Modernized services still rely on slower legacy components. For example, after a user submits a login form, an updated user profile service may confirm access instantly. But if the updated component still needs to wait for a response from an outdated security module, authentication will still feel slower to the user.

This bottleneck is called synchronous processing: the updated service cannot complete its work until all dependent components respond. 

What is the Solution?

To resolve this challenge, CHI Software’s engineers typically take one of two paths: modernize the next critical dependency or remove unnecessary coupling between services. In practice, the processes include:

  • Performance baselining: First, developers compare how the feature behaved before the update with how it performs on its own after modernization, and in the context of the full system. These comparisons quickly reveal which service dependencies are causing slowdowns.
  • End-to-end-testing: Once these baselines are established, developers test the entire user journey from the moment a request enters the system to the final response. This approach highlights hidden delays that only appear when modern and legacy components interact. Together, these two steps reveal which components need to be modernized in line with the first feature updates.
  • Working with synchronous and asynchronous boundaries: When possible, developers reconsider whether your updated service really needs to work in sync with other services, and when you may consider another approach. For instance, when a user places an order, your automatic notification service could instantly send an initial confirmation letter without syncing with the legacy inventory system.

Challenge 2: Increased Latency Due to Over-Distributed Architecture

What Happens

Another challenge in modernizing legacy systems comes from flawed development of microservices and modular architectures. This could be the case if you start noticing slower operations immediately after splitting you’ve split the application into modular components. 

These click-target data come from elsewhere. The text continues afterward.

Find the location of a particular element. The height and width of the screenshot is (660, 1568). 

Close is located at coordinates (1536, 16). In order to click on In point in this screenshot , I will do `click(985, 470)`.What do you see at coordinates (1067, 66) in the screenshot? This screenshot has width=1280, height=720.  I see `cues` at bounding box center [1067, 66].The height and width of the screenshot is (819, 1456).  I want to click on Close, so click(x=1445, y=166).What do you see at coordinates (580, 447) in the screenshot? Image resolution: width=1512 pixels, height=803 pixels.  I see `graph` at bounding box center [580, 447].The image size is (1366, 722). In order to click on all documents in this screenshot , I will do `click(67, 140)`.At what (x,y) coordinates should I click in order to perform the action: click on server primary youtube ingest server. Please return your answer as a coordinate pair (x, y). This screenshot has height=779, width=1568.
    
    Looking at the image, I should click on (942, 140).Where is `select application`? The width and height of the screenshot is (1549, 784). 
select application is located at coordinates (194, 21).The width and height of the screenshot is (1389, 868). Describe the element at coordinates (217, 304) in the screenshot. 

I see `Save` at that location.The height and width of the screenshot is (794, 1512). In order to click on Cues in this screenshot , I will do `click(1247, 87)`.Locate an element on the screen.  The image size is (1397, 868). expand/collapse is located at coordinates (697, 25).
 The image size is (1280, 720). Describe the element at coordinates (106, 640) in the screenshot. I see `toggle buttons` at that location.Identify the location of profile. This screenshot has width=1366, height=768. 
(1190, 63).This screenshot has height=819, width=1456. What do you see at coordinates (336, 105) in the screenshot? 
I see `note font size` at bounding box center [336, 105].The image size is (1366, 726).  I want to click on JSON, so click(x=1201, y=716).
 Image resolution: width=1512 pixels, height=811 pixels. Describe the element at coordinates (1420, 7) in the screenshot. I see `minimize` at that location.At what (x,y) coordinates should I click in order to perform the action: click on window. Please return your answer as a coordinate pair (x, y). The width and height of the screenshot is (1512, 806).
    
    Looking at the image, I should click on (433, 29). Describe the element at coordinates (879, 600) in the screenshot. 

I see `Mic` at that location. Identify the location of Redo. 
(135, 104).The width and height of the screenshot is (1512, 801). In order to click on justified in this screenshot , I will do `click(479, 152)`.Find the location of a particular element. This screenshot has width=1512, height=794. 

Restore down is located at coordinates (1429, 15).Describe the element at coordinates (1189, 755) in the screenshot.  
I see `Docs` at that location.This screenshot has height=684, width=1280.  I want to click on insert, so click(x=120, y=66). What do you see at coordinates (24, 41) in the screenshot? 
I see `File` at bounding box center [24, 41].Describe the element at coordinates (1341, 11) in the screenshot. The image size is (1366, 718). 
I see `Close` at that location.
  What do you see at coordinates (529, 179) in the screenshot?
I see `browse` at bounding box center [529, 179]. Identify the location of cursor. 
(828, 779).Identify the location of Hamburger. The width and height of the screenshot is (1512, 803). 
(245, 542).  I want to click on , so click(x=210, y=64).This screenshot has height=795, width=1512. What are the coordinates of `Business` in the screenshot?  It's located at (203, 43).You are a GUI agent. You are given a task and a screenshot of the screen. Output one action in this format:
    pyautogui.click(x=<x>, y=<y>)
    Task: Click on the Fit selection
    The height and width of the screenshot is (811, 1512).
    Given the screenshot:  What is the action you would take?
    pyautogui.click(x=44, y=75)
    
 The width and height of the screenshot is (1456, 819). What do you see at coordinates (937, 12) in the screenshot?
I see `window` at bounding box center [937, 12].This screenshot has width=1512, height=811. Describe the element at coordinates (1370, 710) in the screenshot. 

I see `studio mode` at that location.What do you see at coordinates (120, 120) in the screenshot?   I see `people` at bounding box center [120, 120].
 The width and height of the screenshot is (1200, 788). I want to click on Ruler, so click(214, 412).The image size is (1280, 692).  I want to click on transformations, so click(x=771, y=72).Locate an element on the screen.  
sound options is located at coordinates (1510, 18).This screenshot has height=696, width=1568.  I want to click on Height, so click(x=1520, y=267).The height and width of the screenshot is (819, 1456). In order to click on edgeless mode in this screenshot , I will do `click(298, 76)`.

Simple user actions like opening a dashboard or submitting a form now take a few seconds longer than before. In extreme cases, page loads stretch into minutes, or critical flows shut down altogether.

Why It Happens

This slowdown happens when your internal operations are divided into too many components. One common example is businesses splitting billing into separate modules for pricing, discounts, tax, authorization, and refunds. When a user tries to process a checkout, all these services may try to respond simultaneously, resulting in a system overload. As a result, the checkout page lags, and the user abandons the cart at the last mile.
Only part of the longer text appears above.